_WHAT YOU WILL DO_
a – In the text on cleaning edit lists, what year did SMPTE create the timecode standard?
b – From the text on cleaning edit lists, copy the part that starts with "These two examples" and goes on through "is cleaning important?".

_SOURCE_
# # #
These two examples illustrate the essence of cleaning EDLs. Needless to say, it becomes rather complex as the subtleties of Video and 4 Audio channels, dissolves, wipes, keys, split edits, etc. are considered.
Why is cleaning important?
A clean list is important for several reasons:
A) A clean list is very much easier for humans to read. B) A clean list is essential for ON-line assembly. C) A list must be absolutely clean if the events are sorted. A "raw" or "dirty" EDL is virtually impossible to read. For any event you may be scrutinizing it is very difficult to see whether another edit somewhere in the list may have altered it. When you are looking for a shot, or using the list for logging purposes, etc. a clean list is a must.
A clean list is critical for ON-line assembly. If the assembly proceeded exactly the way the "raw" list was created, it would work, but it is obviously inefficient to execute all the edits of the Off-line. A strictly "sequential" (A-mode) assembly can be very in-efficient, especially when creative and technical requirements of ON-line are considered. Effects, audio mixing/levels, TBC "painting" all effect the order in which events are selected for execution. With a clean list, the show will fit together no matter the order it is done. If the list is dirty, you have a nightmare.
Sorting EDLs is a useful tool for may purposes, especially optimizing EDLs for assembly. A list must be clean if it is to be sorted. If the list is dirty and the order of the events is changed, the EDL may be wrong. Consider what would happen if the two edits of the "over-record" example, above, were to be reversed in order (edit 002 preceding edit 001). The assembly of those two edits would be entirely incorrect!
Timecode is an electronic signal which labels video frames on video tape. The ideas for the format were invented by NASA for telemetry tapes tracking space missions. The concept was adopted by EECO in 1967 for video editing, and, after many folks had built similar (but in-compatible) systems, SMPTE created the standard in 1969. The European Broadcasting Union adopted the standard and it is now called SMPTE/EBU (referred to simply as "timecode").
# # #
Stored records
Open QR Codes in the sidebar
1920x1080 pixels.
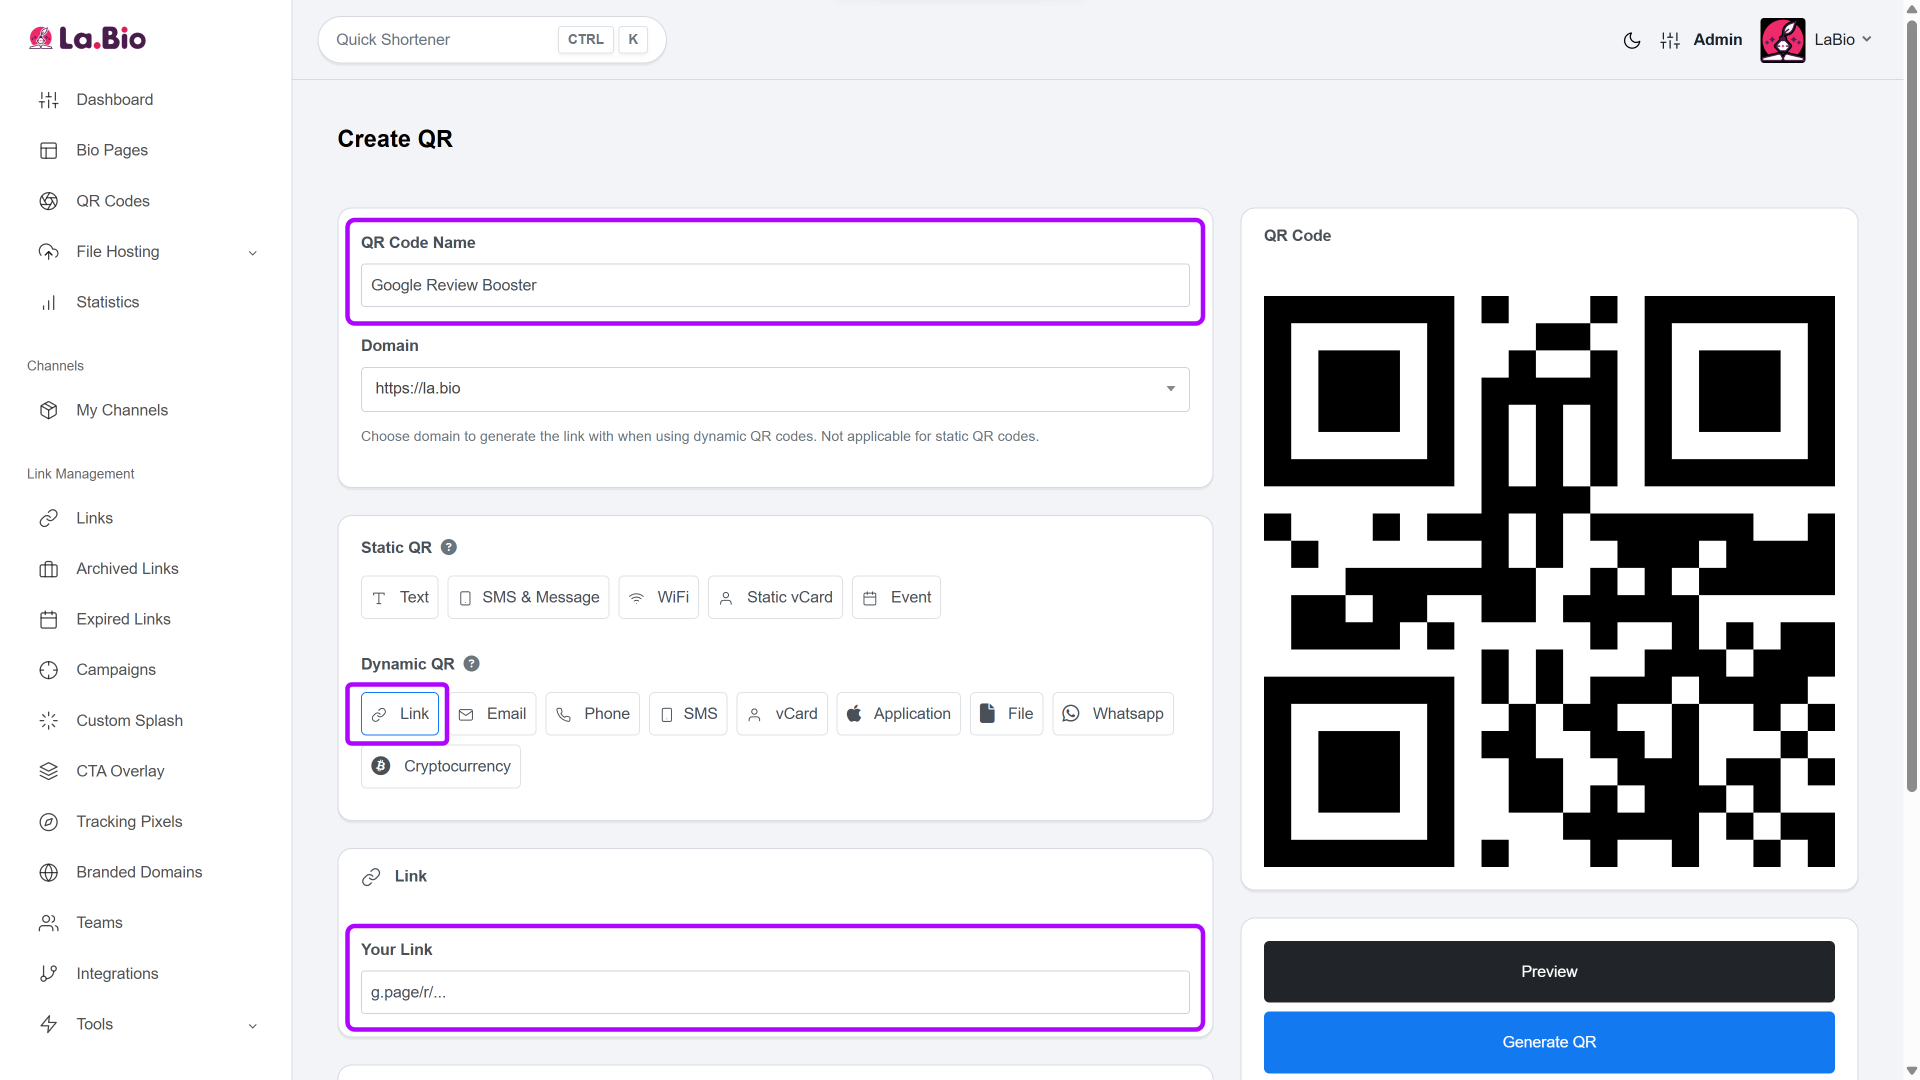coord(112,201)
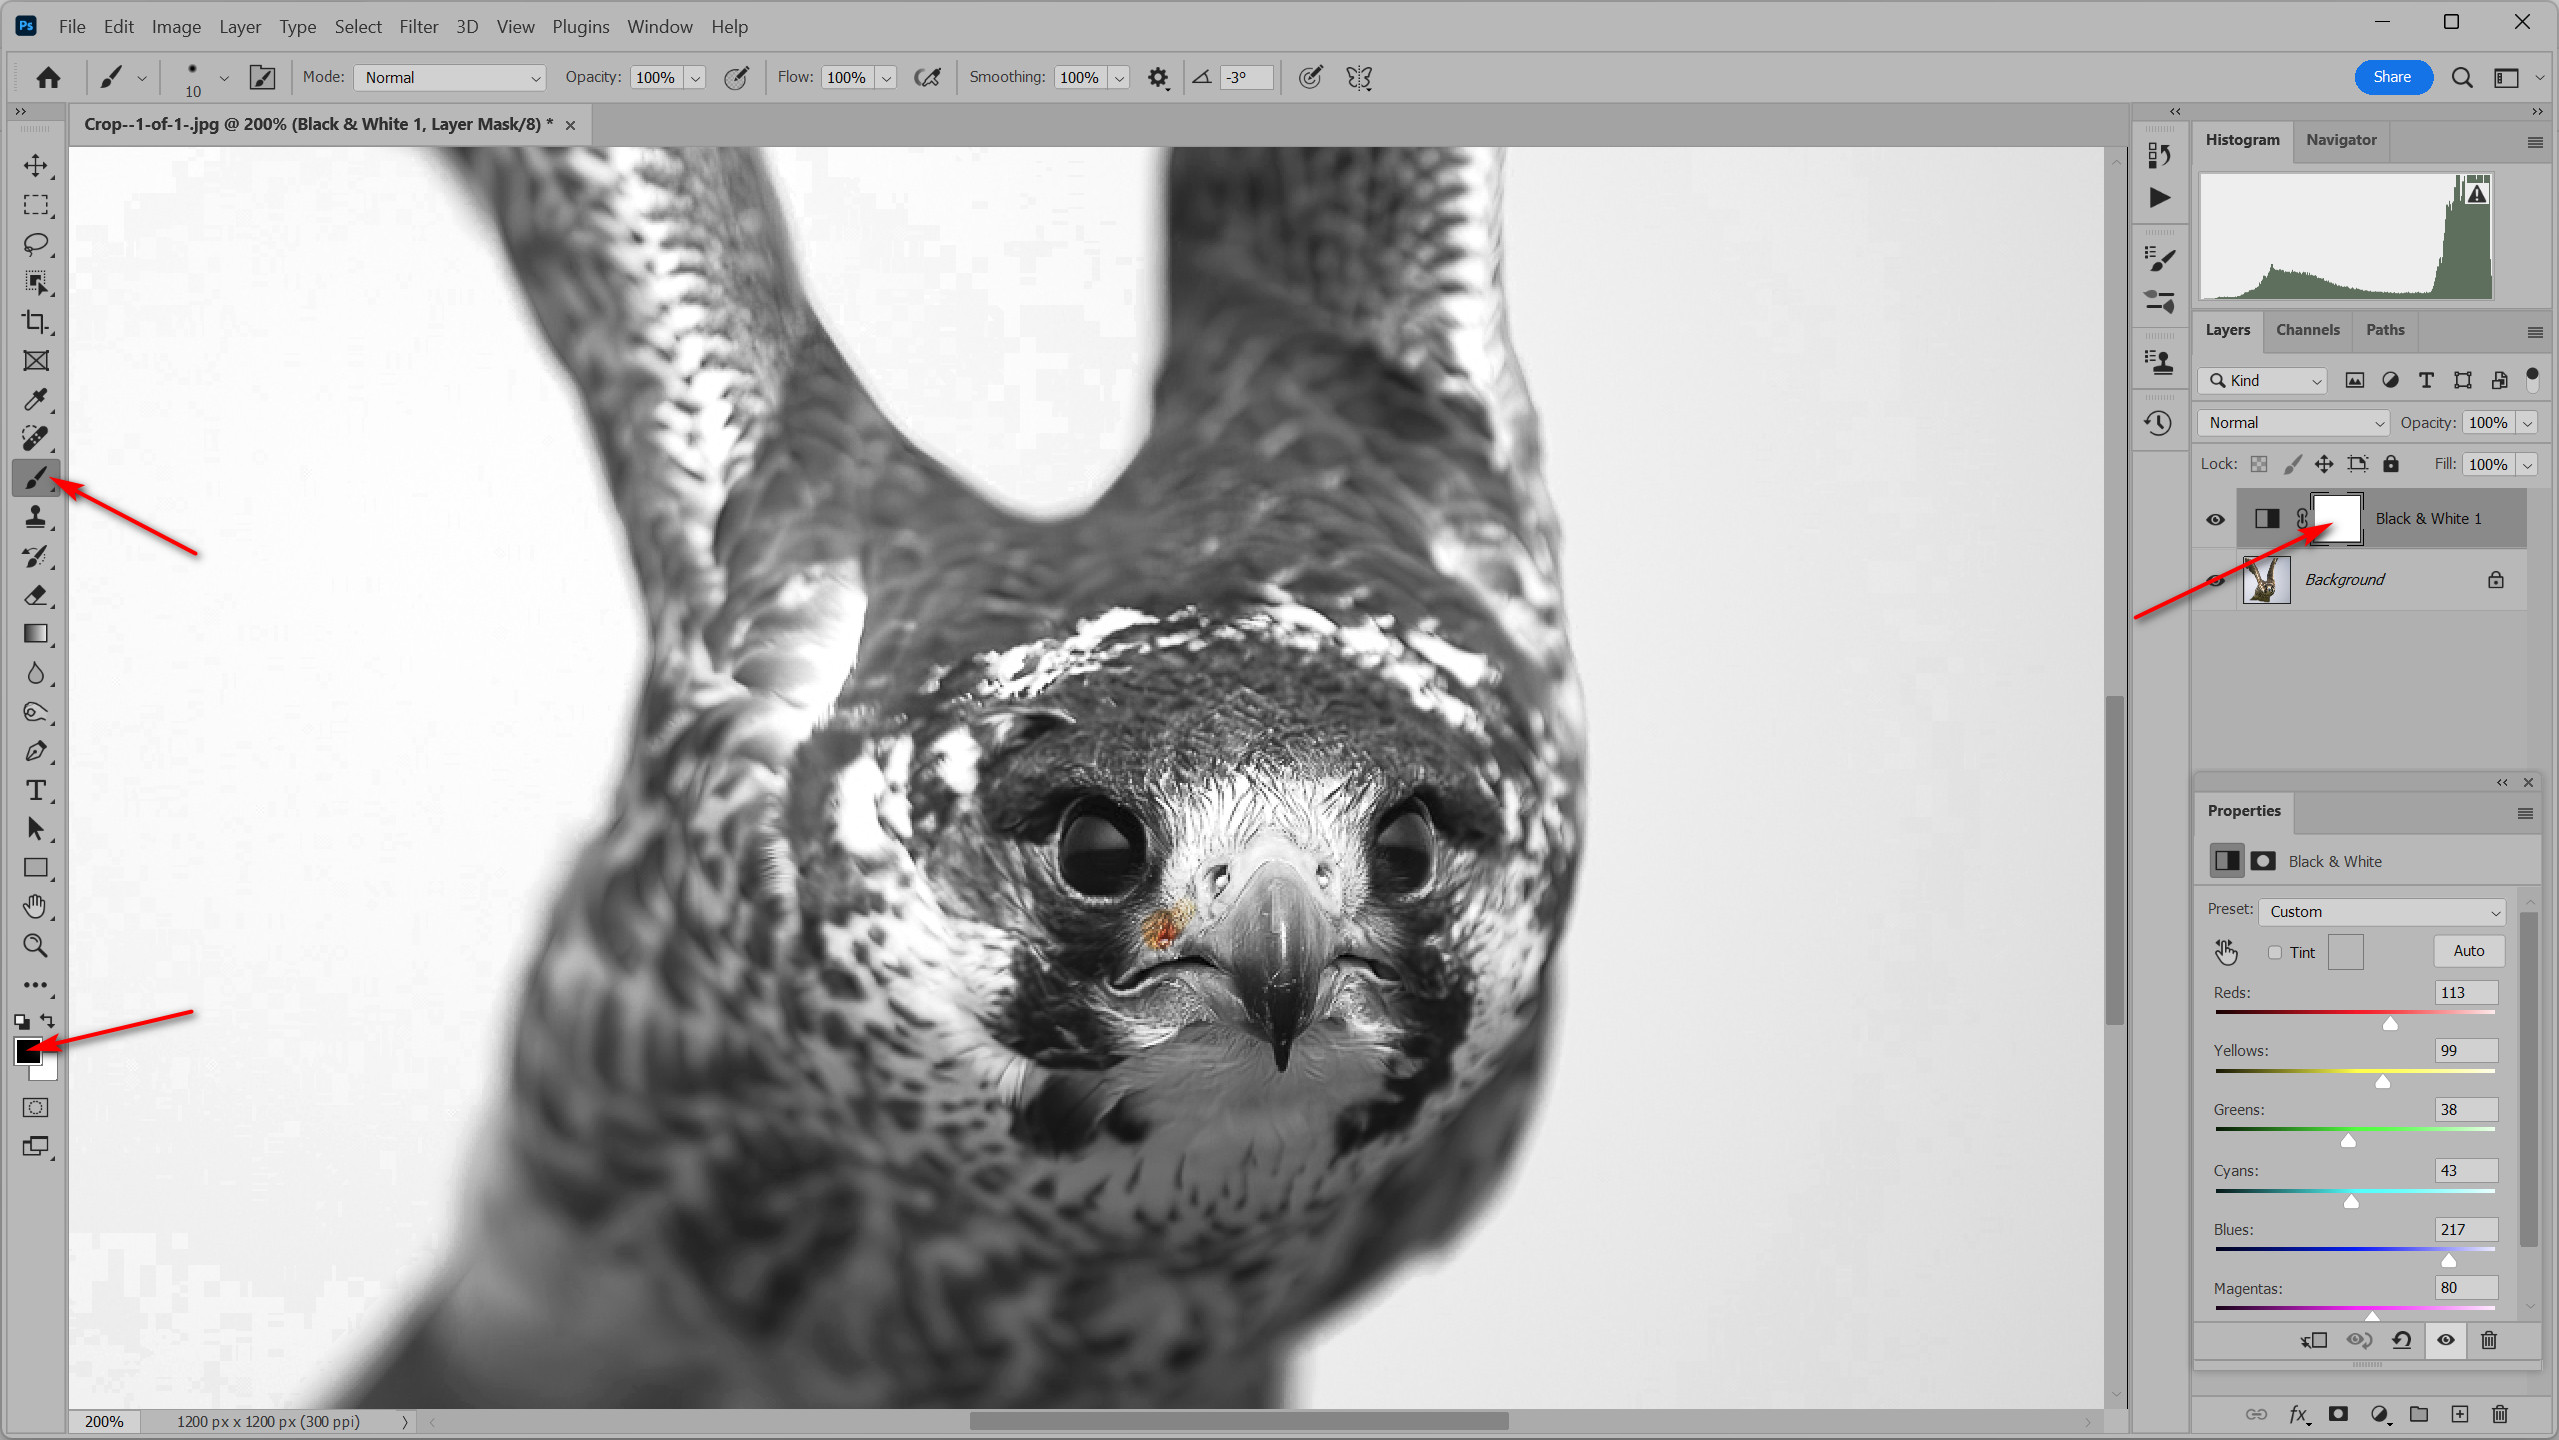The width and height of the screenshot is (2559, 1440).
Task: Open the Filter menu
Action: coord(418,27)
# # #
_ANSWERS TO THE EXERCISES_
a – 1969

b –
These two examples illustrate the essence of cleaning EDLs. Needless to say, it becomes rather complex as the subtleties of Video and 4 Audio channels, dissolves, wipes, keys, split edits, etc. are considered.
Why is cleaning important?